Interesting blog bits

  1. Gavin Kennedy on The Expensive Way to Do Anything
    Steve Forbes writes in Forbes (September) a punchy piece illustrating the benefits of “markets where possible, the state where necessary” (and not the other way round).
  2. Eric Crampton on Tobacco plain packaging, if we cared about evidence
    The Science Media Centre provides an expert round-up of commentary on a new paper finding, unsurprisingly, that people like branded tobacco packs more than they like plain packs. What's more relevant for policy, and what we really have no clue about, is whether changing the branding on packages has effects on aggregate sales or whether it works instead to break brand loyalty and move consumers to lower-cost no-name packs.
  3. Matt Nolan on PTA’s, currency, and monetary policy
    Yes, you really do need as many instruments as objectives.

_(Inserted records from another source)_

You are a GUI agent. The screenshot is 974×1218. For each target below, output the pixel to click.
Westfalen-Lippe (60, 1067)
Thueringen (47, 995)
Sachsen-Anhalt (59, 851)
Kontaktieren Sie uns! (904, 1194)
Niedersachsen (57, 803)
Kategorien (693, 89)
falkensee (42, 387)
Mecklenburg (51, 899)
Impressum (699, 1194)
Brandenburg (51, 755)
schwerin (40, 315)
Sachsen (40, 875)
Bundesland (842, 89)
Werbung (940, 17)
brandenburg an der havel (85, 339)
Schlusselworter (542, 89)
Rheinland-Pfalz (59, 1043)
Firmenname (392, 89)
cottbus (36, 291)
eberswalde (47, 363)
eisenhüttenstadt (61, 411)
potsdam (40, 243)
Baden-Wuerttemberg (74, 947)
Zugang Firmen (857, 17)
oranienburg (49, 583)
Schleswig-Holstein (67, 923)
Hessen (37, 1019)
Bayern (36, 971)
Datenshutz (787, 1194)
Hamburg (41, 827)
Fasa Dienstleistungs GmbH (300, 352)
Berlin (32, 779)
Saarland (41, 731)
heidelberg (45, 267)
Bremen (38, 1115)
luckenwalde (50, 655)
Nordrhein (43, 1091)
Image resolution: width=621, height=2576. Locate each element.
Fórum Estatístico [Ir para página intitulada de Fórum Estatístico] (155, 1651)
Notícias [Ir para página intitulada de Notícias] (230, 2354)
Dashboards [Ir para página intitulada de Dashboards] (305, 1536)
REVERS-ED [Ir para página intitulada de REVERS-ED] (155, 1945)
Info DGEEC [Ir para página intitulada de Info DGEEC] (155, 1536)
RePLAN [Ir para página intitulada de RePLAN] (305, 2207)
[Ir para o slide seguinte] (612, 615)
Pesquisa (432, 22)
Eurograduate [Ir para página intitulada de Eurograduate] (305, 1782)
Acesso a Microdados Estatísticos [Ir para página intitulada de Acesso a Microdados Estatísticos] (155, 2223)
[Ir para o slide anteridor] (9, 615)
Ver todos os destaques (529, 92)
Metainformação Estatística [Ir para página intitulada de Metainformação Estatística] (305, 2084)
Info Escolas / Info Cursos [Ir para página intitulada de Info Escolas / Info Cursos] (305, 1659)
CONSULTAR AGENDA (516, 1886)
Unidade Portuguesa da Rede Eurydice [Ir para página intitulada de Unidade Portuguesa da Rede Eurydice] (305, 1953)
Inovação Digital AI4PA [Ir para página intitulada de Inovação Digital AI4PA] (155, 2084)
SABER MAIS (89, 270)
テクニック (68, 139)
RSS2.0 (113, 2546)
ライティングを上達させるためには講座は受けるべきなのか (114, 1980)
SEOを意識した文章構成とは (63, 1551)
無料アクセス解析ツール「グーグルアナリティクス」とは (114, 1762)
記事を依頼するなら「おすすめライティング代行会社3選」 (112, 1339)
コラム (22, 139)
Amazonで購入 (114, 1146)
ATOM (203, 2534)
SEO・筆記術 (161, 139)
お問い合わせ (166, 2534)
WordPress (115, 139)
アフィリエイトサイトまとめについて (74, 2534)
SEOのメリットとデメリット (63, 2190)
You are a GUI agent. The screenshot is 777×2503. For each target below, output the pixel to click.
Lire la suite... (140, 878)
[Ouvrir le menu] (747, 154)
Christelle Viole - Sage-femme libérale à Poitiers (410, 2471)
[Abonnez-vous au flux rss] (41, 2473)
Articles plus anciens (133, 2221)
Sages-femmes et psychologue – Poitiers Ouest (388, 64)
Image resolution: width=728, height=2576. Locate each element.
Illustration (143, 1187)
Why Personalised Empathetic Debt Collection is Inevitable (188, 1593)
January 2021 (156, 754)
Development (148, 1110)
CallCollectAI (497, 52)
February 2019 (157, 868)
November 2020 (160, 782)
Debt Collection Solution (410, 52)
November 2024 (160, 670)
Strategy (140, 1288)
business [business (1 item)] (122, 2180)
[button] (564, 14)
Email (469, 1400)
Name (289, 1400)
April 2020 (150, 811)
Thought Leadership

  4. Russ Roberts on The Numbers Game
    Here’s a pilot for a new project I’ve started–a chartcast–a visual discussion of charts and data. This first episode is a conversation with John Taylor on the economic recovery and how it compares to past recoveries.
  5. Simon Burgess, Carol Propper, Marisa Ratto, Emma Tominey and Stephanie von Hinke Kessler Scholder ask Do cash incentives matter in the public sector?
    This column looks at the use of incentive schemes, such as performance-related pay, in the British Labour government between 1997 and 2010. It finds that cash incentives do matter, but that their design is critical.
  6. Patrick A Messerlin and Sébastien Miroudot ask Public procurement markets: Where are we?
    Public spending on large-scale projects is often a way of sneaking in protectionism through the back door and there are many cases of outright corruption. With the EU and US pushing hard for more open public procurement elsewhere in the world, this column asks just how open these markets are, particularly in the EU, which claims to have the most open market in the world.
  7. Winton Bates asks Is there a close relationship between subjective and objective indicators of environmental protection?
    In broad terms, the relationship is positive, but not close.
  8. Daron Acemoglu and James Robinson ask Why the Jews Are so Educated
    Botticini and Eckstein document that Jews were not more educated before 1st century A.D. and most probably before 7th century A.D. Rather, as Solo Baron’s classic A Social and Religious History of the Jews also argues, the change in Jewish educational practices and institutions came out of an internal conflict about the control of Jewish society between two groups, the Pharisees and the Sadducees.
  9. Thomas Lumley warns us about the Attack of the killer frying pans
    There’s a headline in the Herald: Heart disease linked to non-stick cookware: study. There seems to have been some loss in translation for both the article and the headline.

1 comment:

Khuire said...

Tobacco plain packs: isn't asking whether it affects total consumption the wrong question? Isn't it about stopping new smokers starting? (which yes, will eventually show in total consumption, but a positive effect could be masked for quite some time).